USDA Revises Its National SNAP Information Database Notice:

By Nick Hart, Ph.D. — June 15, 2026

On June 15, 2026, the U.S. Department of Agriculture (USDA) published a modified Privacy Act System of Records Notice (SORN) for USDA/FNA-15, the National SNAP Information Database. The system consolidates Supplemental Nutrition Assistance Program (SNAP) participant data from state agencies into a federal database that USDA uses to verify eligibility determinations and support program integrity. The modification responds to the more than 450 public comments USDA received after proposing the system in June 2025, and it changes how the notice describes the disclosure of records in productive ways based on those comments.

The modification makes four key changes. It revises the routine-uses section to state that records may be disclosed only where the Food and Nutrition Act of 2008 permits, and that no disclosure will occur where a routine use would conflict with that statute. It rewrites two of the broadest routine uses for law enforcement and for fraud, waste, and abuse to track the statute's confidentiality provisions more closely. The SORN removes the word "foreign" from the law-enforcement routine use, a term USDA states was standard departmental language that it has not relied upon. And it updates the storage description to reflect a FedRAMP High cloud environment, alongside an administrative renaming of the Food and Nutrition Service (FNS) to the Food and Nutrition Administration (FNA).

The Data Foundation submitted a comment on the original notice in July 2025, conditionally supporting the system's program-integrity goals while urging that it be implemented within established federal data-governance frameworks. Several of today's changes address concerns raised in that comment and by other commenters, including the removal of the "foreign" reference and the explicit tie between every routine use and the Food and Nutrition Act's existing disclosure limits.

Much of the public discussion of the database has overlooked a relevant piece of policy context. In 2017, the U.S. Commission on Evidence-Based Policymaking (the bipartisan Ryan-Murray Commission) unanimously recommended that federal departments be able to obtain complete state-collected administrative data, consistent with applicable law, rather than rely on samples. The Evidence Commission explicitly identified SNAP as a high-value data asset, noting that universe data covering all participants holds the greatest value for building evidence. The concept of consolidating SNAP data at the federal level therefore predates the current effort and was endorsed without dissent by a bipartisan body, primarily for the purpose of building evidence and improving programs. That history does not by itself resolve how the system should operate, but it does locate the central question accurately: not whether such a capability should exist, but how it should be governed.

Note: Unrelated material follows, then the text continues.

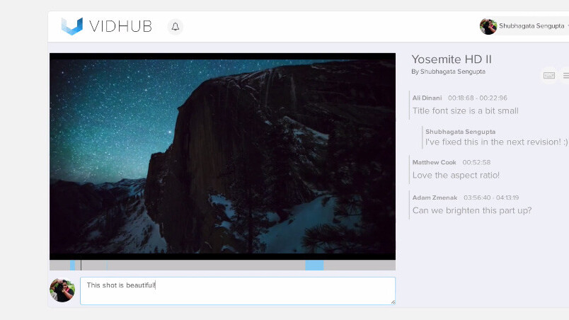Jump to Ali Dinani's timestamp 00:18:68 - 00:22:96

477,98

On governance, the June 2026 SNAP modification is a partial step. It sharpens the legal limits on disclosure, but it does not establish the broader oversight architecture that sustains public trust in a sensitive, multi-state data system. The Data Foundation's comment recommended a risk-based access model along the lines of the Five Safes framework, clear procedures for individuals to access and correct their records across federal and state systems, routine audits of data access, periodic reporting to Congress, a sunset-and-reauthorization cycle, and an evaluation of the system's benefits, risks, and costs within its first years of operation. The modified notice does not adopt these measures.

Some related practices appear to be underway outside the notice itself. USDA's program-integrity data collection protocol and privacy impact assessment describe limiting collection to the minimum necessary and excluding third-party verification data. Reflecting those commitments in the system-of-records notice would make them more transparent and durable.

The federal experience of the past decade indicates that program integrity and privacy protection are compatible objectives when safeguards are designed in from the outset rather than added later. USDA has now clarified what the law permits, and the remaining work should specify how the system will be governed.

Nick Hart, Ph.D., is President and CEO of the Data Foundation. He previously served as Policy and Research Director of the U.S. Commission on Evidence-Based Policymaking.